__What the exercise asks__.
Within the listing below, the lines to output run from the one containing "Given: Select Apache Kafka connector" through the one containing "Image resolution: width=900"; copy them exactly and nothing else.

__Given entries__.
* * *
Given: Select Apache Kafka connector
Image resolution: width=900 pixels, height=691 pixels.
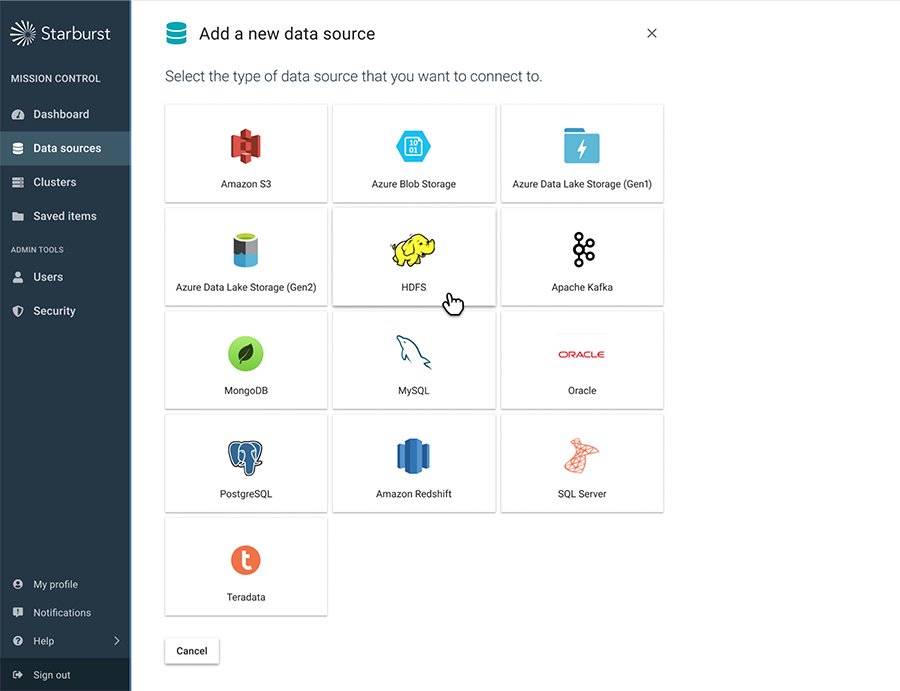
* * *
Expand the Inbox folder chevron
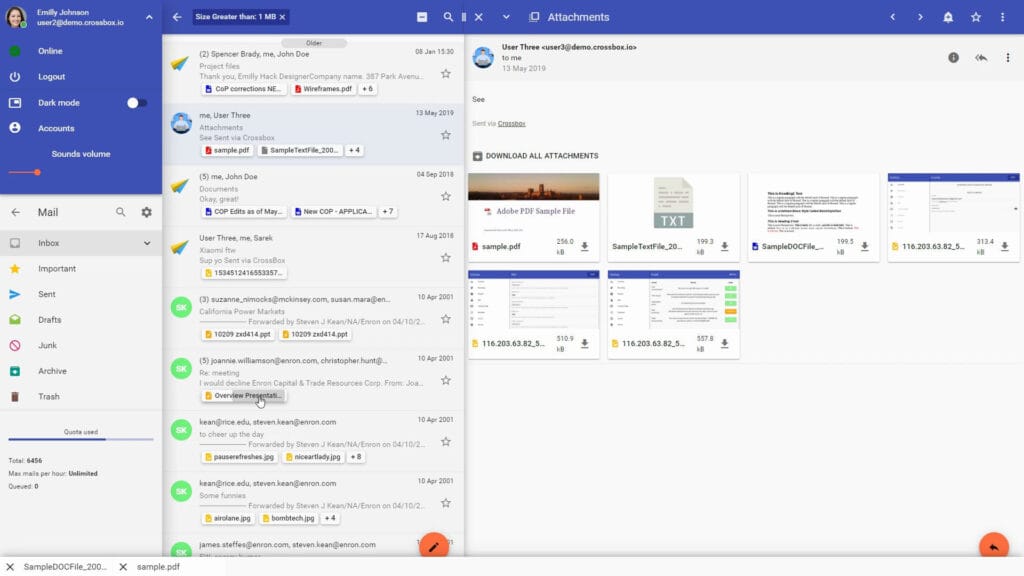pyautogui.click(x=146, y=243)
* * *
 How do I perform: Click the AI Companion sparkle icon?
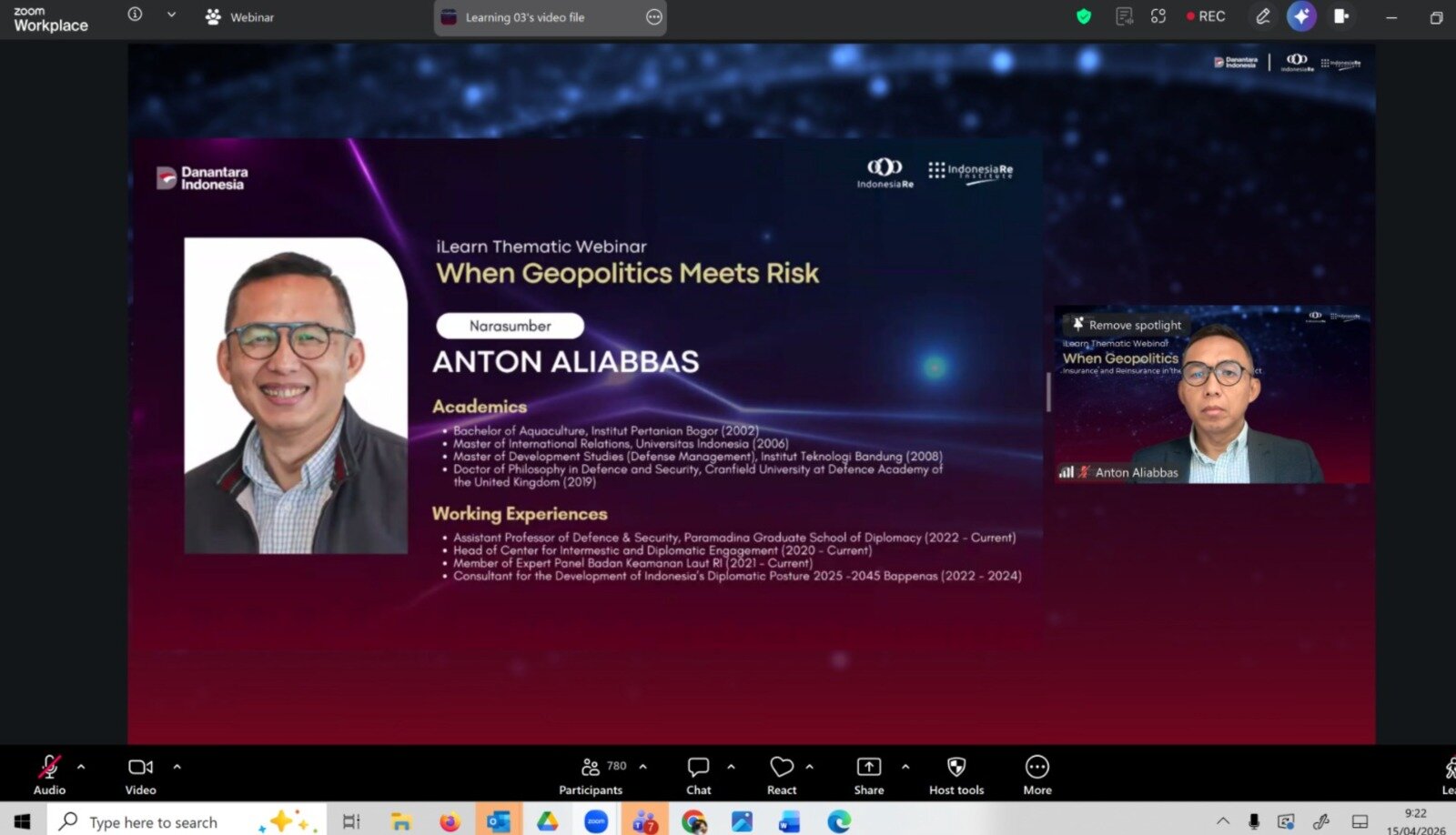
* * *
__Result of the task__.
Given: Select Apache Kafka connector
Image resolution: width=900 pixels, height=691 pixels.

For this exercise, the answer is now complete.